**** Records ****

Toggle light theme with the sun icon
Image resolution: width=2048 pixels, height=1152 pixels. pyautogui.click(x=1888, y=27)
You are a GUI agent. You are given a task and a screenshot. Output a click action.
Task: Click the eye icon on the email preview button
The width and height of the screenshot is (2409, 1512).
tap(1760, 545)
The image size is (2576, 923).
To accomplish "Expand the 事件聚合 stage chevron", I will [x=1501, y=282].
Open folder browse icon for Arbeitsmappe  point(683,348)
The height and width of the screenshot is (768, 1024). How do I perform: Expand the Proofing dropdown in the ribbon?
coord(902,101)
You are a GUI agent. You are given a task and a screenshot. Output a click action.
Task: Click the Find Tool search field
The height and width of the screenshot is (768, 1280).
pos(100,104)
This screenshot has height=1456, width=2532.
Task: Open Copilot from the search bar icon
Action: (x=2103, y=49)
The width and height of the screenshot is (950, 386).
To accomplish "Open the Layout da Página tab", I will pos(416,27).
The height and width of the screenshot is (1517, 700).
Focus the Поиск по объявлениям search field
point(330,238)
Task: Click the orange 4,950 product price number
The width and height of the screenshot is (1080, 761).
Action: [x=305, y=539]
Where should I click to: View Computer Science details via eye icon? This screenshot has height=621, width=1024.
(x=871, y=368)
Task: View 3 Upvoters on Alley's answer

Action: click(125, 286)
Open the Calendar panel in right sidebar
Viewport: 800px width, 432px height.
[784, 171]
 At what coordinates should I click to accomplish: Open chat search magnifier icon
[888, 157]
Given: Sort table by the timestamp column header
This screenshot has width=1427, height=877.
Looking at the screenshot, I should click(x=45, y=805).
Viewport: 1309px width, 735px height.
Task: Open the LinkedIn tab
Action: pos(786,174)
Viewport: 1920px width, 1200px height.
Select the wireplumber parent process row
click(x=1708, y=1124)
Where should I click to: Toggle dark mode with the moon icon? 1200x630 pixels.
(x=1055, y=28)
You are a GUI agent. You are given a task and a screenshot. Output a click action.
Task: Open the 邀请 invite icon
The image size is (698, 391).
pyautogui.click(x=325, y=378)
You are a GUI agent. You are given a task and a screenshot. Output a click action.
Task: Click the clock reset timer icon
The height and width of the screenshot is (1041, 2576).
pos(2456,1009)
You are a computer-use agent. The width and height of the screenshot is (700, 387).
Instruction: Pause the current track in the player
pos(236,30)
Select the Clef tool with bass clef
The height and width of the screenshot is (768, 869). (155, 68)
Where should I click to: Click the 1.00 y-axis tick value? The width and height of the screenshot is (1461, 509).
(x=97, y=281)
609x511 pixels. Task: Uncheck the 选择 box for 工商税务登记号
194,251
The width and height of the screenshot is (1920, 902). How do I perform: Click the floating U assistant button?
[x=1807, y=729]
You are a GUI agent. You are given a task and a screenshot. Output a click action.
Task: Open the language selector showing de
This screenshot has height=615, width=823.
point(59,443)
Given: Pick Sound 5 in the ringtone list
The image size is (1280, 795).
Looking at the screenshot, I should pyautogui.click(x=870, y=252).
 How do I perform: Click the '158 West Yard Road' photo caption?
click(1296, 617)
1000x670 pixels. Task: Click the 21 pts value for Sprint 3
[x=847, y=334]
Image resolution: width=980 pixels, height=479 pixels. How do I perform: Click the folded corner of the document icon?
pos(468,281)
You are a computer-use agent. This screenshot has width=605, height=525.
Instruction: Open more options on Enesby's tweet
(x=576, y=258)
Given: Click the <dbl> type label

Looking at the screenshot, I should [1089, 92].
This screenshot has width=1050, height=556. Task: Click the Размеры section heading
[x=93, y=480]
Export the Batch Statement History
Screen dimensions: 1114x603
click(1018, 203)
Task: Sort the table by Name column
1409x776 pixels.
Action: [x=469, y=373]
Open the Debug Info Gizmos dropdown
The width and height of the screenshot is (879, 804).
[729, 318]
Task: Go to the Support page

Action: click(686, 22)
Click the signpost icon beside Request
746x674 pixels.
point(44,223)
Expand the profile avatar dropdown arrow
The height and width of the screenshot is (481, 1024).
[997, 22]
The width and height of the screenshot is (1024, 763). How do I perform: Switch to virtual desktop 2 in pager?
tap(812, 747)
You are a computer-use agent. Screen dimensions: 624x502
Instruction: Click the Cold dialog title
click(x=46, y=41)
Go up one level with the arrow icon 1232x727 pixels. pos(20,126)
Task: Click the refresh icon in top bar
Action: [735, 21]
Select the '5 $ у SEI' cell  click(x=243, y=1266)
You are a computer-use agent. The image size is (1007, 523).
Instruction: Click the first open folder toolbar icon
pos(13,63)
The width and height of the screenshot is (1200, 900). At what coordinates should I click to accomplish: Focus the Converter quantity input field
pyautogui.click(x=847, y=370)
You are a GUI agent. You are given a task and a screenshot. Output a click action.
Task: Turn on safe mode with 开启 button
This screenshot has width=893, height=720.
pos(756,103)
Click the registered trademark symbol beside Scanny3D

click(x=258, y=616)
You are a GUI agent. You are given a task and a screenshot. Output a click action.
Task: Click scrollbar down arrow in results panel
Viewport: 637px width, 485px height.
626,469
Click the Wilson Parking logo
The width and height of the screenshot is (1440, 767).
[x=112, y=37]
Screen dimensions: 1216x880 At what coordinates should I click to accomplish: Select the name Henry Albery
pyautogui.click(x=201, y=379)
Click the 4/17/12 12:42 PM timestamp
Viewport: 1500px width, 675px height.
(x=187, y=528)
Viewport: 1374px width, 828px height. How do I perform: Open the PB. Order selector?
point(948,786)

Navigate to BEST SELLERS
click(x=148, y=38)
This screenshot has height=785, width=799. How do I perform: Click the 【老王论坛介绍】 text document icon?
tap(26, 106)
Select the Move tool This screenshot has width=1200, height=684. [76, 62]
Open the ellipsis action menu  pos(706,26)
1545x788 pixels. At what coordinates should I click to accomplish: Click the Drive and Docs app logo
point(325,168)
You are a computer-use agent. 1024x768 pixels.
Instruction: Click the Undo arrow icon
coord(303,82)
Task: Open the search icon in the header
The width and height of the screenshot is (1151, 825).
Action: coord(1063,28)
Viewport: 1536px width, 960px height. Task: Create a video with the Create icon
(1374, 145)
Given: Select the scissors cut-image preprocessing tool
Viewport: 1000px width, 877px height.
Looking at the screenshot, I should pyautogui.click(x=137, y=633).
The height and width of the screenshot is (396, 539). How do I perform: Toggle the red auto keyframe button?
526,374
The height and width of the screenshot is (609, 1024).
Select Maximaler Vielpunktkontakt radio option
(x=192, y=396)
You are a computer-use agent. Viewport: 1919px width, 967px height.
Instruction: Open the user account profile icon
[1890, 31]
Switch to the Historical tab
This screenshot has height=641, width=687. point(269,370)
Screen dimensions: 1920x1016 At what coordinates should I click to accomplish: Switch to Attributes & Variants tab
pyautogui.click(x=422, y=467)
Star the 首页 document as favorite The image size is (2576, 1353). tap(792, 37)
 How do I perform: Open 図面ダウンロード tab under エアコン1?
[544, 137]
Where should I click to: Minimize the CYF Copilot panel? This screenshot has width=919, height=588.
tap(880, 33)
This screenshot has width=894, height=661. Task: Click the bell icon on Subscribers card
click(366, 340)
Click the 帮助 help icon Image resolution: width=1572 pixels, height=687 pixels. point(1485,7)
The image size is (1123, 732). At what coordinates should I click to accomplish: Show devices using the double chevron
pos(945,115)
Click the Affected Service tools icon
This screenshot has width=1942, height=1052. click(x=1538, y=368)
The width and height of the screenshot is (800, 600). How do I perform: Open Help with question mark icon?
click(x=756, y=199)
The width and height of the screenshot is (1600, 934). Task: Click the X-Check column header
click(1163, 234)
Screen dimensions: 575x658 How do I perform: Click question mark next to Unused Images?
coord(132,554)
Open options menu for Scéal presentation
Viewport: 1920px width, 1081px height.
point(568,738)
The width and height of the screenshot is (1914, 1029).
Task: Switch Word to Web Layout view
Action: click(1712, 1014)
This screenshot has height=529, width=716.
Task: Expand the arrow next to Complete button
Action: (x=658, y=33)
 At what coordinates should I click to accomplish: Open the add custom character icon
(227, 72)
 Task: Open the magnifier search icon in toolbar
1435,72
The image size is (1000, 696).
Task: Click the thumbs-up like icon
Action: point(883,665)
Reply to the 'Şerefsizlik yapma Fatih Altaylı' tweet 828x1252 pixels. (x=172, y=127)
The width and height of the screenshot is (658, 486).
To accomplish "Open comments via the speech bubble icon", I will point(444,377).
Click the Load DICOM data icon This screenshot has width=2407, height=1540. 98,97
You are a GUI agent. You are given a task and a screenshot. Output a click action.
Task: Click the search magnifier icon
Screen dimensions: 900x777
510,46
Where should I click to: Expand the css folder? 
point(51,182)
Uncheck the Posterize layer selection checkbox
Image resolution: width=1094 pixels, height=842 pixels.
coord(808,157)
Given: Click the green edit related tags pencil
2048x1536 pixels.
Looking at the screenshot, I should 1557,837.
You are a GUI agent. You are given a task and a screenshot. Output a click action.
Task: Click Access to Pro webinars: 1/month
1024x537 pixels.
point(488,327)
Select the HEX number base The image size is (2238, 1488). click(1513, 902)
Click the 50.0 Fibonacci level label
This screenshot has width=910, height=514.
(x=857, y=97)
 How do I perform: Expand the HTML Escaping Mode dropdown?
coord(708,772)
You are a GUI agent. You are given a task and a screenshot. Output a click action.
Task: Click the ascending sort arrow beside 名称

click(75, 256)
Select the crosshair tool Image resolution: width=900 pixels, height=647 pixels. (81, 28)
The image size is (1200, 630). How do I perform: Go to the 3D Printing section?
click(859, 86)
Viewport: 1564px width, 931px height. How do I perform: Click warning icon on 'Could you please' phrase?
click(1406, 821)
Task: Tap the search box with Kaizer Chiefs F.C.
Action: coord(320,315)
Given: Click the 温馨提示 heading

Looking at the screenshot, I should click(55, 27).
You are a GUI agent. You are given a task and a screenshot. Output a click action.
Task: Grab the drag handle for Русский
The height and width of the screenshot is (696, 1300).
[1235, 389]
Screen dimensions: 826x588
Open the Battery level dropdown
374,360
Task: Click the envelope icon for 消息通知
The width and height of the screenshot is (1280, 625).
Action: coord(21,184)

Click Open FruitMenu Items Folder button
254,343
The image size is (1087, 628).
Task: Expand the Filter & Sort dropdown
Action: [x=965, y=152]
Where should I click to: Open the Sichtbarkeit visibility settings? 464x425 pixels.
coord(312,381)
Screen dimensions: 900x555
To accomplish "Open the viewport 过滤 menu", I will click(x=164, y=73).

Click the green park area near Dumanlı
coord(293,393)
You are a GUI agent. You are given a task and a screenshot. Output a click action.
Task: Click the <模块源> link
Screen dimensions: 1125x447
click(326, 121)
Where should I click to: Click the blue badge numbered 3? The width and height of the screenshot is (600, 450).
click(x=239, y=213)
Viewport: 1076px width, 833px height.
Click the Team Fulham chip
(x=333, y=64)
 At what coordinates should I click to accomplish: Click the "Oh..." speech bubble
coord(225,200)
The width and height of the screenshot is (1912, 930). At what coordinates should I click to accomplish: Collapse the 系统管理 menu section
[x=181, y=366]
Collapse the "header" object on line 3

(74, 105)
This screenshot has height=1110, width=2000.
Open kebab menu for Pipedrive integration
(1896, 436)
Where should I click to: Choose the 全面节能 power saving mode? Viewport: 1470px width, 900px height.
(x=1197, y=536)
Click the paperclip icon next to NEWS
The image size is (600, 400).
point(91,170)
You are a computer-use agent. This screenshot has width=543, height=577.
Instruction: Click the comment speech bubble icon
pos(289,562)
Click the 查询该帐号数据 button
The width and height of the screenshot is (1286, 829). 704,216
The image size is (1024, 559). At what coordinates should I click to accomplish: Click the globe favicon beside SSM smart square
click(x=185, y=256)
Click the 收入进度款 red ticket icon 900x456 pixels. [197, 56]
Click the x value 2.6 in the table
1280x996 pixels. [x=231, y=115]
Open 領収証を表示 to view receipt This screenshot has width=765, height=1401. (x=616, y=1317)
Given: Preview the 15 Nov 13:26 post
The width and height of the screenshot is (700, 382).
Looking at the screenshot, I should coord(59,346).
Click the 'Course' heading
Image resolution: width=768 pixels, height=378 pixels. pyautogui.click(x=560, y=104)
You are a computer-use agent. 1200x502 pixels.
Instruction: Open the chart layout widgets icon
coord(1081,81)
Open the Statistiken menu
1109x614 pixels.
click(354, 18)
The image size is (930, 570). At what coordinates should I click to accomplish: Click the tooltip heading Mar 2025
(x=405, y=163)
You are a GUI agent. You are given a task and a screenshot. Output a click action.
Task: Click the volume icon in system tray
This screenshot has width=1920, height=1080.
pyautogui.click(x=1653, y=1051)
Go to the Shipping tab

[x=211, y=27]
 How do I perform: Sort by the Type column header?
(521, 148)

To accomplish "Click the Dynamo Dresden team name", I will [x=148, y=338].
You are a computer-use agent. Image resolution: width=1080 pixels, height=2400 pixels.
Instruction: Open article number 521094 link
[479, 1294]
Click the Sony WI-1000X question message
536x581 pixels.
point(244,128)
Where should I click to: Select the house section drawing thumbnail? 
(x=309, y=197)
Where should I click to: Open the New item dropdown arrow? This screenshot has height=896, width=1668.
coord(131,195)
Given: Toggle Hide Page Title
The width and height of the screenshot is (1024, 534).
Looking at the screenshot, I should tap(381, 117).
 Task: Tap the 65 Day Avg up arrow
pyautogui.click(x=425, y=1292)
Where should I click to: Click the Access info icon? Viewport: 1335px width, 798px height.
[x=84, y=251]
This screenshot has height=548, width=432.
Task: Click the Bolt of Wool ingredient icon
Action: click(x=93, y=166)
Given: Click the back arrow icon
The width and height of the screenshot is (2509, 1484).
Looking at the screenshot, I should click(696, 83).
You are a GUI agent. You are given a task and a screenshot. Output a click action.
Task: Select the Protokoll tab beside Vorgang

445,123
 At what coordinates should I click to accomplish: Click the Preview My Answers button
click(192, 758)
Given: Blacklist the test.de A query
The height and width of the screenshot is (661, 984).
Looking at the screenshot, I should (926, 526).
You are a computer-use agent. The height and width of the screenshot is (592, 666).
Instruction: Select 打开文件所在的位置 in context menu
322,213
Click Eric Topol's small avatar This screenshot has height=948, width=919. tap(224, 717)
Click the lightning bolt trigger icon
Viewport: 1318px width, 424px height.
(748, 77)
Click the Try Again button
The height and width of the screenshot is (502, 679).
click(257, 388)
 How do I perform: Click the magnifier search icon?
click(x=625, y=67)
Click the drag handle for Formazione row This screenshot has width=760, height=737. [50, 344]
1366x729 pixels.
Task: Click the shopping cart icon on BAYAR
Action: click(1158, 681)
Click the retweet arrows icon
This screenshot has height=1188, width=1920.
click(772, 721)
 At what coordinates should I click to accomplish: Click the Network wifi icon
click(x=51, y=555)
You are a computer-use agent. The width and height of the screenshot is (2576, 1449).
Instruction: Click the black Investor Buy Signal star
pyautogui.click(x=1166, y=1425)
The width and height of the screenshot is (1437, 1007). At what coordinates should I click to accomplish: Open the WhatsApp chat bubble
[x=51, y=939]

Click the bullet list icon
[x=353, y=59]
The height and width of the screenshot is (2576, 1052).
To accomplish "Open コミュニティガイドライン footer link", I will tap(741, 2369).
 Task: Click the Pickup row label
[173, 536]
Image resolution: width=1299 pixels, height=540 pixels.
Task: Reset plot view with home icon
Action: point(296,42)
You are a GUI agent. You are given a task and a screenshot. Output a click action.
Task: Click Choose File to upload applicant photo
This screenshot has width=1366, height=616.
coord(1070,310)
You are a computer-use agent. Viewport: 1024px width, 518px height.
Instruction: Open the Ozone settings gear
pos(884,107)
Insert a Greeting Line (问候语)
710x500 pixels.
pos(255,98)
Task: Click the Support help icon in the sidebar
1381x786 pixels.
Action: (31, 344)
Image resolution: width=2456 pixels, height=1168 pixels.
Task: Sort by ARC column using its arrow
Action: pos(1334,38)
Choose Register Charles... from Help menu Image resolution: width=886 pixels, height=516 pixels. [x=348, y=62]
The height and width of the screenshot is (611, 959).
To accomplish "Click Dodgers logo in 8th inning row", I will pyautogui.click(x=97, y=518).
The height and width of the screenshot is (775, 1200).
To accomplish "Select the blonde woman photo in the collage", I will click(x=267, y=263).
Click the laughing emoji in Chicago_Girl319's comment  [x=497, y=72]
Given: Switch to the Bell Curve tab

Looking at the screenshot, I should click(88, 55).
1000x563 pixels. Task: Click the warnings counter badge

****

**What is asked**
Put the data lines into a JSON list of strings, one string per line and no blank lines, starting with the line that contains "Where should I click to: Expand" and ending with the line that contains "click(859, 86)".

**In response**
[
  "Where should I click to: Expand the css folder? ",
  "point(51,182)",
  "Uncheck the Posterize layer selection checkbox",
  "Image resolution: width=1094 pixels, height=842 pixels.",
  "coord(808,157)",
  "Given: Click the green edit related tags pencil",
  "2048x1536 pixels.",
  "Looking at the screenshot, I should 1557,837.",
  "You are a GUI agent. You are given a task and a screenshot. Output a click action.",
  "Task: Click Access to Pro webinars: 1/month",
  "1024x537 pixels.",
  "point(488,327)",
  "Select the HEX number base The image size is (2238, 1488). click(1513, 902)",
  "Click the 50.0 Fibonacci level label",
  "This screenshot has width=910, height=514.",
  "(x=857, y=97)",
  " How do I perform: Expand the HTML Escaping Mode dropdown?",
  "coord(708,772)",
  "You are a GUI agent. You are given a task and a screenshot. Output a click action.",
  "Task: Click the ascending sort arrow beside 名称",
  "click(75, 256)",
  "Select the crosshair tool Image resolution: width=900 pixels, height=647 pixels. (81, 28)",
  "The image size is (1200, 630). How do I perform: Go to the 3D Printing section?",
  "click(859, 86)"
]